Así lo ha señalado el ministro al término del pleno del Congreso en declaraciones a los periodistas, a quienes no ha querido avanzar qué medidas incluirá el "plan de ahorro energético" que aprobará el Consejo de Ministros este viernes ante las repercusiones de la crisis libia en el precio de los combustibles.

Sebastián ha señalado que la situación libia no provocará problemas de abastecimiento en España, puesto que el petróleo de este país representa un 13 por ciento del consumo español, "y es perfectamente sustituible por otras fuentes", y el gas no llega al dos por ciento.

Lo que sí existe, ha dicho, es un riesgo de que suba más el precio del barril, y eso tendría claras repercusiones en la economía española y en los ciudadanos.

"Por cada diez euros que sube el barril, nos cuesta 6.000 millones de euros a la economía española; y a Europa le cuesta lo que todo su presupuesto", ha explicado.

Ha considerado, a este respecto, que ante el "alto" componente especulativo del mercado del crudo habría que emprender acciones globales y desde la UE para acabar con dicha especulación, además de pedir a la OPEP que aumente la producción frente a la situación de incertidumbre.
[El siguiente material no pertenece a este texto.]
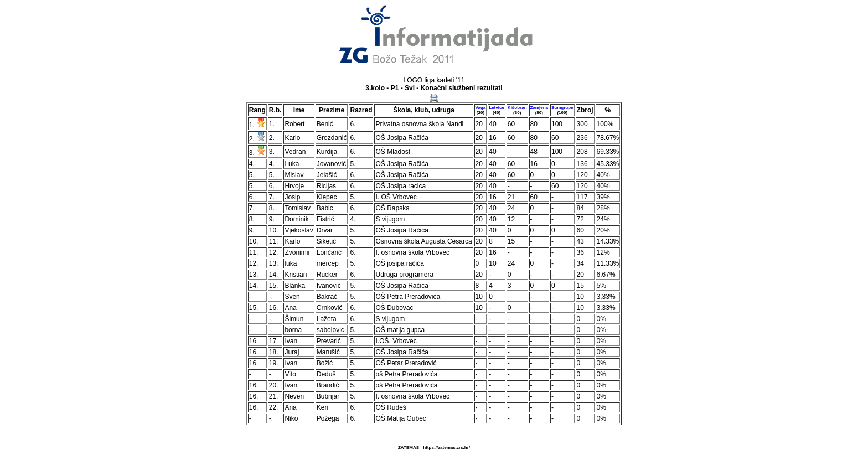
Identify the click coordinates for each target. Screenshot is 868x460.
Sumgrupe (562, 107)
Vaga (480, 107)
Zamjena (539, 107)
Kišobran (517, 107)
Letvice (497, 107)
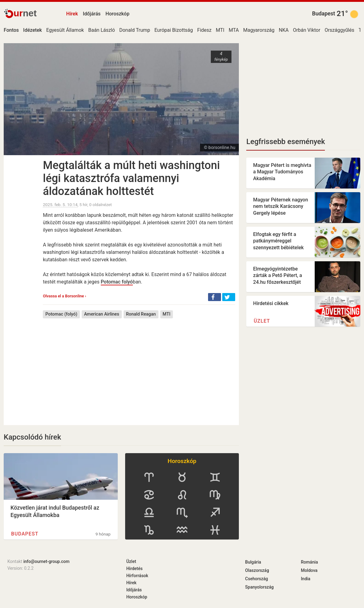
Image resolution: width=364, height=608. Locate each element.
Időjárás (92, 14)
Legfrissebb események (285, 142)
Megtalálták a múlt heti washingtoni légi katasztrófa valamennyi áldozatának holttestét (131, 178)
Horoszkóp (117, 14)
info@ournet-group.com (47, 561)
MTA (234, 30)
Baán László (101, 30)
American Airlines (102, 314)
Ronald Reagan (141, 314)
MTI (220, 30)
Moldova (309, 570)
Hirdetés (134, 569)
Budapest (324, 14)
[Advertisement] (139, 367)
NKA (284, 30)
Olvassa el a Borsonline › (64, 296)
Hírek (72, 14)
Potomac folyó (117, 282)
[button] (215, 297)
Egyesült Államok (65, 30)
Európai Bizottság (174, 30)
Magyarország (259, 30)
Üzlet (262, 321)
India (305, 579)
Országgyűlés (339, 30)
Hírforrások (137, 576)
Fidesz (204, 30)
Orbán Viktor (306, 30)
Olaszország (257, 570)
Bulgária (253, 562)
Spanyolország (259, 587)
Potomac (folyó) (61, 314)
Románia (309, 562)
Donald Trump (135, 30)
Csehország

Con todo, ha insistido en que ante la subida del precio lo único que se puede hacer es ahorrar energía y reforzar los planes de ahorro.

A este respecto, no ha querido adelantar nada sobre el plan que prevé aprobar el Consejo de Ministros este viernes, ya que es algo que atañe a muchos Ministerios, tiene varias fases, y debe aún debatirse.

De hecho, fuentes del Gobierno han señalado que de aquí al viernes se va a trabajar en el plan de ahorro, aprovisionamiento y eficiencia energética.

A pesar de tener la garantía de que no habrá problemas con el suministro mientras la crisis no afecte a países como Arabia Saudí, el Ejecutivo quiere ponerse en el peor de los escenarios para que, llegado el momento, España esté preparada.